──────── DATA EXCERPTS ────────
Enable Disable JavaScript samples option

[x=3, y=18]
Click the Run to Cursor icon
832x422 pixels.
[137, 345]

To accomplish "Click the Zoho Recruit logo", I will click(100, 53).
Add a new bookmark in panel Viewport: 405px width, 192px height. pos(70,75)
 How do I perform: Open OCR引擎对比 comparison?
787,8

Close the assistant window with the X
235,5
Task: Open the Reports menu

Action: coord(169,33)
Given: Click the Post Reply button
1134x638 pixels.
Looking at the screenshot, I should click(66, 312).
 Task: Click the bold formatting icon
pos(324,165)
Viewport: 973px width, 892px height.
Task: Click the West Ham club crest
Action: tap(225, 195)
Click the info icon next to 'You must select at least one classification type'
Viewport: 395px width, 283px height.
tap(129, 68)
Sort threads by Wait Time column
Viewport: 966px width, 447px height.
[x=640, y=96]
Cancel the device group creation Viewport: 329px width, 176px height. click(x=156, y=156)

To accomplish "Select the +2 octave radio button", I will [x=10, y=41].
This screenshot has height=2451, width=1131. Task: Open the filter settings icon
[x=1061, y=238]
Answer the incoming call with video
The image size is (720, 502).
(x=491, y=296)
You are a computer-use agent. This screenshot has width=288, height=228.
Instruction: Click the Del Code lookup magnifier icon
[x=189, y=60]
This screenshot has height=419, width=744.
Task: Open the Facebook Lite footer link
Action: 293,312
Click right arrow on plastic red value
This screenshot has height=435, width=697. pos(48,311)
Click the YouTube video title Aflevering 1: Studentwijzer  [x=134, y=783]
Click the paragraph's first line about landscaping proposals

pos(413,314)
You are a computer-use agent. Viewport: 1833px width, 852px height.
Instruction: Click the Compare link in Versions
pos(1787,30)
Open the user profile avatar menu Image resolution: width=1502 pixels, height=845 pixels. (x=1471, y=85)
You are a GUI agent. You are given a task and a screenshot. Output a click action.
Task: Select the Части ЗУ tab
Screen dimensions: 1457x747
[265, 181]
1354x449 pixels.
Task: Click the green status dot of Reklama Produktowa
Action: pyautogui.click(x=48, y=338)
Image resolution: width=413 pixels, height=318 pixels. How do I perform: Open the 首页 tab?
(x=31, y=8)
────────
**TO BE DONE:**
Please pull out each line of the records that contains the string "accomplish". Case counts.

**SOLUTION TO THIS EXERCISE:**
To accomplish "Click the Zoho Recruit logo", I will click(100, 53).
To accomplish "Select the +2 octave radio button", I will [x=10, y=41].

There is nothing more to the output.